» **Reading passage**
'''

Both industries are facing significant financial setbacks as a growing list of states ban in service dining and officials urge against large gatherings in an effort to mitigate the spread of the virus via human-human contact.
However, even after being forced to close, The Downtown Café on Long Island, New York, began donating leftovers to help feed the community, owner John Zozzaro told FOX Business' Melissa Francis Thursday on "After the Bell".
“Anytime we have leftovers or anything that we make a mistake we put it away, freeze it and hand it to Island Harvest," Zozzaro said, adding that the restaurant works to "do as much as they can" to support the community year-round.
The Island Harvest Food Bank provides food and other resources for hundreds of thousands of people in need across Long Island.
Zozzaro’s efforts come despite having to trim business down to take out and delivery only. Since the outbreak, the restaurant has had to cut down on hours and on waiters, some of whom have since transitioned to secondary delivery drivers, he said.
“All the chairs are on the table and no one is coming in here and getting a beverage or ordering dinner, ” Zozzaro added.
Likewise, casinos that are also facing harsh times have turned their misfortunes into an opportunity to help the community.

'''

» **The task**
Continue the news report about the Long Island café and casinos aiding their communities during the outbreak, starting after its last sentence. The data below comes from an unrelated source.

» **Source information**
'''

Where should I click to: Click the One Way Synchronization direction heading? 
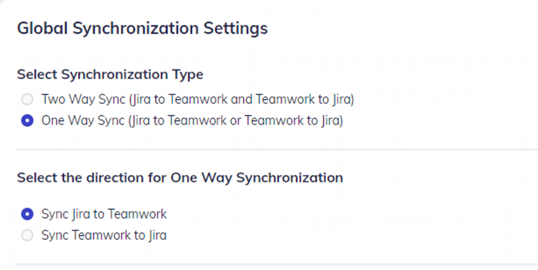coord(180,178)
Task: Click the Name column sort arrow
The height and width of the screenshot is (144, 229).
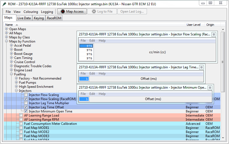Action: (x=17, y=25)
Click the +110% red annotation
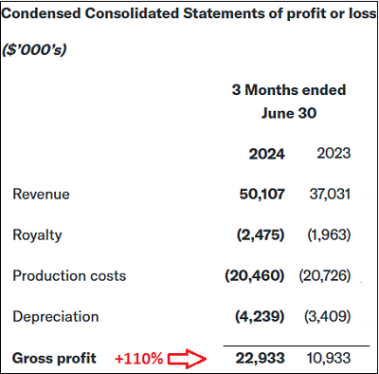The height and width of the screenshot is (374, 379). (139, 359)
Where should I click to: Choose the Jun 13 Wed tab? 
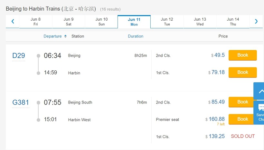200,22
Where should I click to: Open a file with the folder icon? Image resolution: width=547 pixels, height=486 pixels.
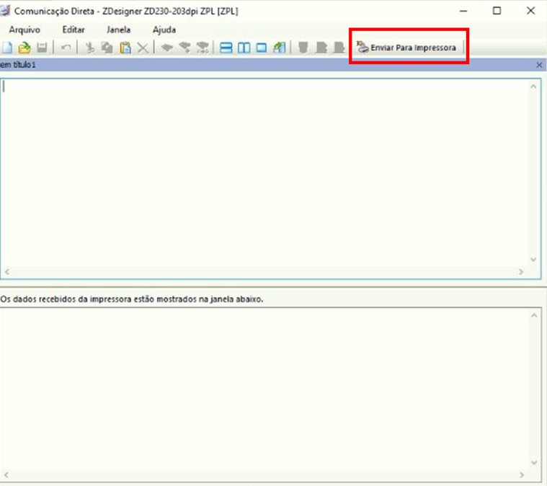point(25,48)
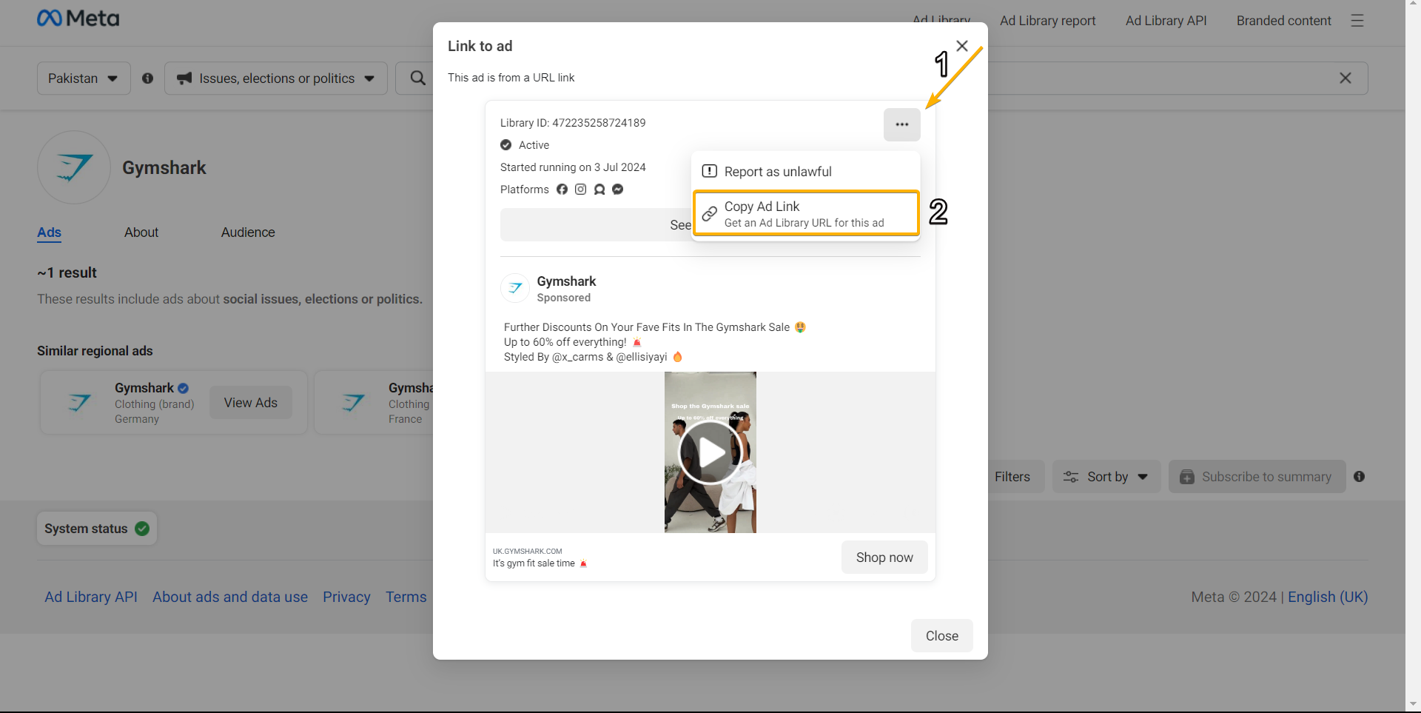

'''

» **Answer section**
On Tuesday, MGM Springfield donated more than 12,000 pounds of food to several food banks. The total donation works out to over 10,000 meals, Samantha Cummis, MGM Resorts International's executive director of communication, told FOX Business on Friday.
The move comes just after the Massachusetts Gaming Commission temporarily closed the casino for at least two weeks.
Currently, MGM Resorts across seven states are donating to their local communities. As of Friday, MGM Resorts has donated more than 300,000 pounds of food across the country. This is equivalent to approximately 250,000 meals. However, that number is slated to increase, Cummis said.
“Join us in keeping those who have been hit hardest by this crisis in your positive thoughts,” MGM Springfield tweeted.
To date, cases of COVID-19 worldwide have soared past 254,000 and more than 10,000 people have died from complications of the novel coronavirus infection, according to data from Johns Hopkins University.